Reproduce the lines from the one holding "This screenshot has height=767, width=1080." to the end of the entries. Include both ends and change nothing.

### Given information
▬▬▬▬▬▬
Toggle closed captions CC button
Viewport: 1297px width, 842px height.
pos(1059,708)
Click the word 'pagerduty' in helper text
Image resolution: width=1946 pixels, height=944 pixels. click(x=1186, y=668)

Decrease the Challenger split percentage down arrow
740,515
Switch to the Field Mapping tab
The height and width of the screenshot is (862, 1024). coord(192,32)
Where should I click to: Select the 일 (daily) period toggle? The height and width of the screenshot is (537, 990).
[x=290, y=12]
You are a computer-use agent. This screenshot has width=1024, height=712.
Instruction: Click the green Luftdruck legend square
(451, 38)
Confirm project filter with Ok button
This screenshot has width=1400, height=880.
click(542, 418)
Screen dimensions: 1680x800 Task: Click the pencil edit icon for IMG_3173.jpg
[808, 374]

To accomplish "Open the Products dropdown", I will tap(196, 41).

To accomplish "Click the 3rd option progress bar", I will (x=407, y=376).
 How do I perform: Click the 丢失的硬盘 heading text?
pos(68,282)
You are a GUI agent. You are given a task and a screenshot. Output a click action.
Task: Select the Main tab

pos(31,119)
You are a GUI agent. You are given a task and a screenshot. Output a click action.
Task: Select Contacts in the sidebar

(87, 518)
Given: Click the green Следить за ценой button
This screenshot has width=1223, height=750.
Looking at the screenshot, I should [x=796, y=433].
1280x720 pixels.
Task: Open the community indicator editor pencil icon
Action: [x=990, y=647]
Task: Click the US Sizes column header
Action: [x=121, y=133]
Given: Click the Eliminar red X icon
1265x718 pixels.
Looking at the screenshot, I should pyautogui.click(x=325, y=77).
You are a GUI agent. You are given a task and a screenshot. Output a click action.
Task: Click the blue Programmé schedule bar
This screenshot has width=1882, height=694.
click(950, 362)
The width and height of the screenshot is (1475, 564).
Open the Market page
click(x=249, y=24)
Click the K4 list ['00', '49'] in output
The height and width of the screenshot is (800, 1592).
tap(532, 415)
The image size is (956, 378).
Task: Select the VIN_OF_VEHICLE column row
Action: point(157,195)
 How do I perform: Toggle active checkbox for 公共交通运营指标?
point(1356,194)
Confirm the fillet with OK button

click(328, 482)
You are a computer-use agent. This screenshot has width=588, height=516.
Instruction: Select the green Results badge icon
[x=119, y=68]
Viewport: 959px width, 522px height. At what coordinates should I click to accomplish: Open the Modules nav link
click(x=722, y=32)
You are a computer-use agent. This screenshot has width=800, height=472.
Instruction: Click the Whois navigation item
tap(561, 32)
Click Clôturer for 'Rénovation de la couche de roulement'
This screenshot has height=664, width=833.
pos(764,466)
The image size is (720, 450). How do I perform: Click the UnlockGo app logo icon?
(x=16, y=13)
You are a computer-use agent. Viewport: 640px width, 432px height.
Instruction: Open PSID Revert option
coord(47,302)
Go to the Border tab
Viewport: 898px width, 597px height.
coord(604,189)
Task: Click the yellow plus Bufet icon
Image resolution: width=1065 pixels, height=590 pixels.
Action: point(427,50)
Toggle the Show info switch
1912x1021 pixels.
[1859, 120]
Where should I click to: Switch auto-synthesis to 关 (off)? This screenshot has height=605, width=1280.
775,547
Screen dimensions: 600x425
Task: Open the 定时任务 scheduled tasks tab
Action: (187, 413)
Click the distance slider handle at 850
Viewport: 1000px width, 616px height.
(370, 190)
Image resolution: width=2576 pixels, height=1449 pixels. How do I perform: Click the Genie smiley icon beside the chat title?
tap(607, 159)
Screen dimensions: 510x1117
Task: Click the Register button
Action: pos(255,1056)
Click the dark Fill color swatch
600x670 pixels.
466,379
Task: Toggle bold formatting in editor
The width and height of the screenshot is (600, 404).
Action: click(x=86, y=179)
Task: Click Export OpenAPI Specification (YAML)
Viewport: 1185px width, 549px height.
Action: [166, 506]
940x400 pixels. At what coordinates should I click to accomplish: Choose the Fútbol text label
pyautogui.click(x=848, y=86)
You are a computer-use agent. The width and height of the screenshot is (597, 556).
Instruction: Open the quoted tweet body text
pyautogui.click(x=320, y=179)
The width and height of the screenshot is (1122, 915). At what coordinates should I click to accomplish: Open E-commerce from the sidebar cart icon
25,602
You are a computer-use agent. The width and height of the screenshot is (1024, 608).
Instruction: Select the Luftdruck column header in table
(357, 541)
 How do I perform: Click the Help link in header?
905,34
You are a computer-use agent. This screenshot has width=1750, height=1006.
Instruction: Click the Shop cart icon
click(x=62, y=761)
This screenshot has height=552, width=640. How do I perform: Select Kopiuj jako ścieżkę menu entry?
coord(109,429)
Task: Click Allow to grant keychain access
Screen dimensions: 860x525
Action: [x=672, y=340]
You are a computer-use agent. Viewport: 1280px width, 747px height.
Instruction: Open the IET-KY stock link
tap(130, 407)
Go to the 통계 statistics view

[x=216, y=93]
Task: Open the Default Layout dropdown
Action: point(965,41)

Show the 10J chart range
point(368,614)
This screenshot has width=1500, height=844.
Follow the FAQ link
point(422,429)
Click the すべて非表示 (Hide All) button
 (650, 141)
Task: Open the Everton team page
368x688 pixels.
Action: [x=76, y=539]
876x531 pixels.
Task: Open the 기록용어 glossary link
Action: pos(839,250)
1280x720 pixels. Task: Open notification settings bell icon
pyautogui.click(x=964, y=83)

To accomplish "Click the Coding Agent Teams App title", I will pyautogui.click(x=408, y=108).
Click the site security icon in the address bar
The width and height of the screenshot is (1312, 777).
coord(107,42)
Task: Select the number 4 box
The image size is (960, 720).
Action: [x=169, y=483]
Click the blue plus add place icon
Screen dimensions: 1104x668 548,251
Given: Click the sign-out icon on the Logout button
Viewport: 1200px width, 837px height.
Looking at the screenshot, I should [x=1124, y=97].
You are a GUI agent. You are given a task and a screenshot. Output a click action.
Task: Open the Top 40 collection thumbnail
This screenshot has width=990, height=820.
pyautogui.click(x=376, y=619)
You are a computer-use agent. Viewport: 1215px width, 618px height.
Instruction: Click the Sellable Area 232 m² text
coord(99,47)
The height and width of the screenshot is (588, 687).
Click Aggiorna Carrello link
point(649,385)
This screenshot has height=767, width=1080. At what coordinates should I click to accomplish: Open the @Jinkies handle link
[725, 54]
▬▬▬▬▬▬
### Written response
This screenshot has height=767, width=1080. At what coordinates should I click to accomplish: Open the @Jinkies handle link
[725, 54]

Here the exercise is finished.